Question

If \(A\) is a \(3\times3\) matrix such that \(|A| = 4\) and \(B = \text{adj}\,A\), find the value of \(|B|\).

• A. \(4\)
• B. \(8\)
• C. \(16\)
• D. \(64\)

Hint:

For an \(n \times n\) matrix: \[ |\text{adj}(A)| = |A|^{\,n-1} \] Special cases:
• If \(A\) is \(2\times2\): \(|\text{adj}(A)| = |A|\)
• If \(A\) is \(3\times3\): \(|\text{adj}(A)| = |A|^2\) This property is frequently used in determinant and inverse matrix problems.

Answer 1

The Correct Option is C

Concept: For a square matrix \(A\) of order \(n\), an important property of determinants and adjoint matrices is: \[ |\,\text{adj}(A)\,| = |A|^{\,n-1} \] where:
• \(A\) is an \(n \times n\) matrix
• \(\text{adj}(A)\) is the adjoint (adjugate) of matrix \(A\)
• \(|A|\) represents the determinant of matrix \(A\) Thus, the determinant of the adjoint matrix depends on the determinant of the original matrix and the order of the matrix.

Step 1: Identify the order of the matrix.

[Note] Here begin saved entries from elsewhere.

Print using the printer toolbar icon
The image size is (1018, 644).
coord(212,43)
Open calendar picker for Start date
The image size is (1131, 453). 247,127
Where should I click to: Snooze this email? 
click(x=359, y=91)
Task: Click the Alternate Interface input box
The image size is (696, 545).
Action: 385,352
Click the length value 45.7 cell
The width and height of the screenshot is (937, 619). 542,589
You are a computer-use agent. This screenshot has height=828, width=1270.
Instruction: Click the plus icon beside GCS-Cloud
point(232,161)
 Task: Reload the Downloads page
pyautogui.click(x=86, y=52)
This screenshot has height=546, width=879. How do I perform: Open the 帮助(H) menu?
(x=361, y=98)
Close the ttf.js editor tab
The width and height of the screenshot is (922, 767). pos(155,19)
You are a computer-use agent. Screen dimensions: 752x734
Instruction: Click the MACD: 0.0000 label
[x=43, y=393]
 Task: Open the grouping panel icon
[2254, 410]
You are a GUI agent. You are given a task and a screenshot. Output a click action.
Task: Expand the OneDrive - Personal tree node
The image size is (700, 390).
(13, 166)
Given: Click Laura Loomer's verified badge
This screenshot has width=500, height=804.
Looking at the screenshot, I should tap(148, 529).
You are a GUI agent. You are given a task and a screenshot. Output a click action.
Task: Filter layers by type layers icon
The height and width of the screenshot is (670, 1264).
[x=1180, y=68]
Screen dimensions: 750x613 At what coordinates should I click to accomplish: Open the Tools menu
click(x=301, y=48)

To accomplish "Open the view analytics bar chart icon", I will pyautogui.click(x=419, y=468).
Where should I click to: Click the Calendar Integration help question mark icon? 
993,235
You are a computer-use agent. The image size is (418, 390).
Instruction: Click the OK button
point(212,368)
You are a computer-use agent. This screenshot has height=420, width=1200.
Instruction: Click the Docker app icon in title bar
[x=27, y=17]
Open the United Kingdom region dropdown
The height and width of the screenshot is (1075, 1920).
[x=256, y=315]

The matrix \(A\) is given as a \(3 \times 3\) matrix. Therefore, \[ n = 3 \]

Step 2: Use the determinant property of adjoint matrices. Using the formula: \[ |\text{adj}(A)| = |A|^{\,n-1} \] Substitute \( |A| = 4 \) and \( n = 3 \): \[ |\text{adj}(A)| = 4^{3-1} \] \[ |\text{adj}(A)| = 4^2 \]

Step 3: Compute the value. \[ 4^2 = 16 \] Thus, \[ |B| = |\text{adj}(A)| = 16 \] \[ \boxed{16} \]